** Work instructions **
Quote the listing below verbatim, line for line, and omit the pictures from your reproduction.

========

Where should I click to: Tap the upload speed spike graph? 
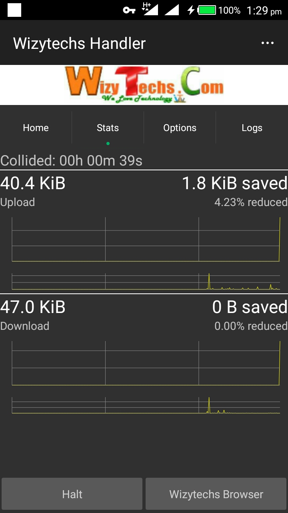click(x=146, y=281)
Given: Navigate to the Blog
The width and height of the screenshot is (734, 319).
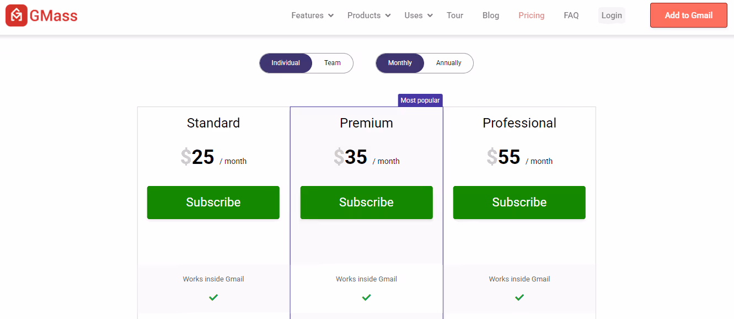Looking at the screenshot, I should point(490,15).
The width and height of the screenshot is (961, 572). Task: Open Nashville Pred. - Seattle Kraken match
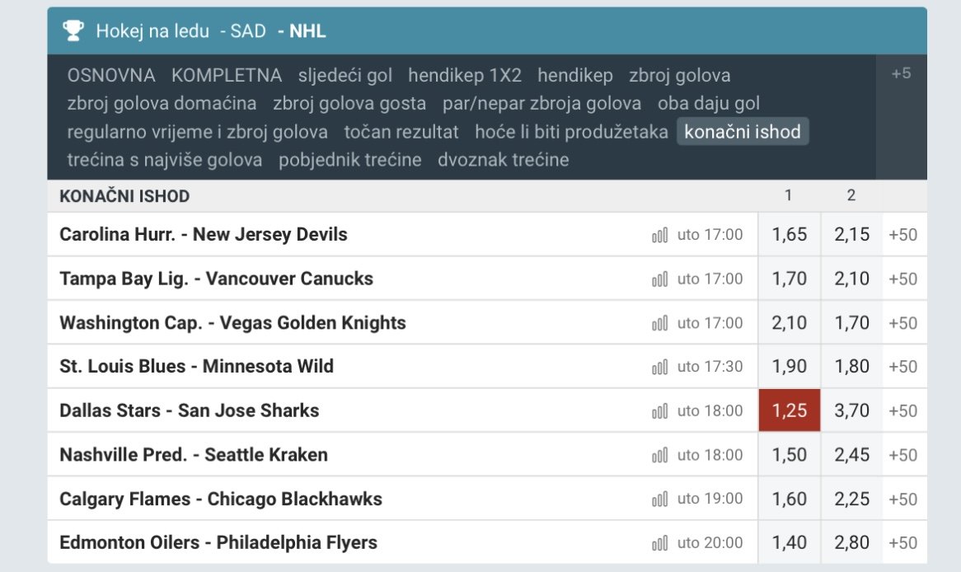194,455
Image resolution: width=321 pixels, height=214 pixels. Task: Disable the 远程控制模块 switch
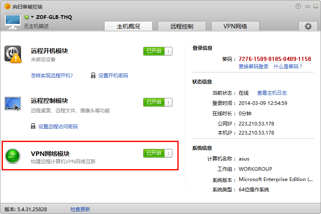158,102
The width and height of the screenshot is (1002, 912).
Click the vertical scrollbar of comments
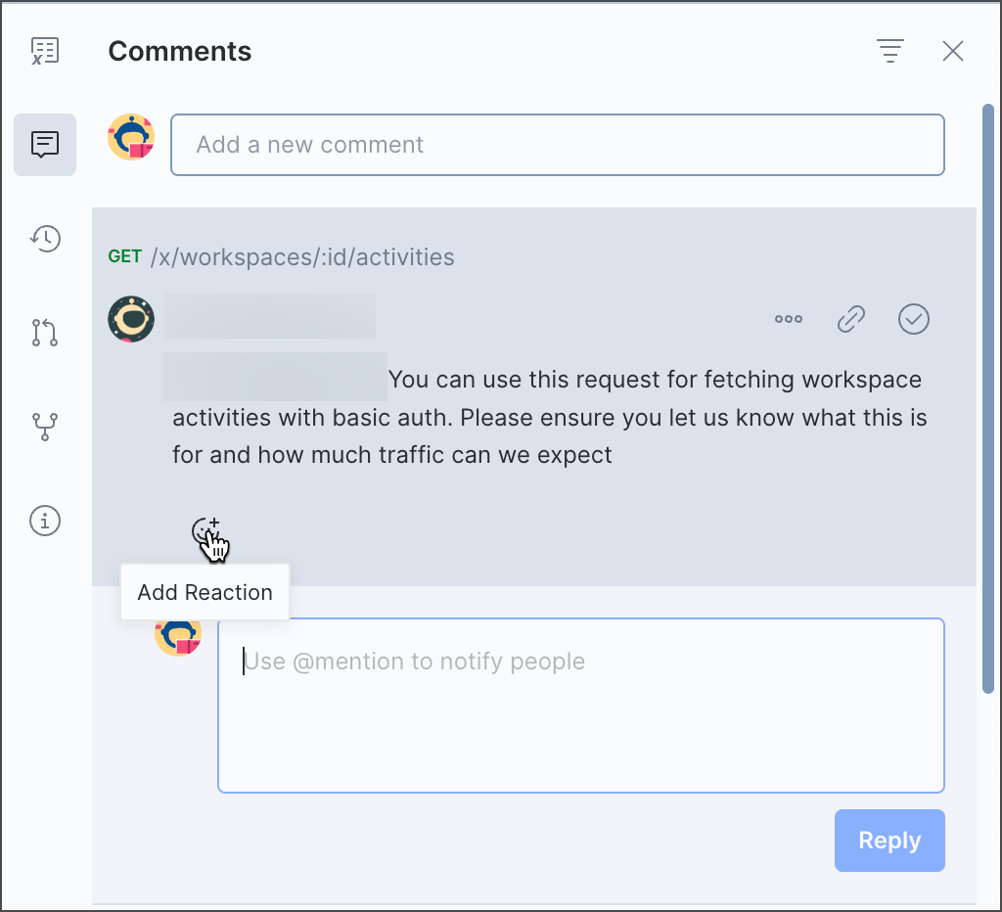(x=988, y=391)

========

** Exercise answer **
Where should I click to: Tap the upload speed spike graph? 
click(x=146, y=281)
Given: Navigate to the Blog
The width and height of the screenshot is (734, 319).
Looking at the screenshot, I should point(490,15).
The width and height of the screenshot is (961, 572). Task: Open Nashville Pred. - Seattle Kraken match
194,455
Image resolution: width=321 pixels, height=214 pixels. Task: Disable the 远程控制模块 switch
158,102
The width and height of the screenshot is (1002, 912).
Click the vertical scrollbar of comments
(x=988, y=391)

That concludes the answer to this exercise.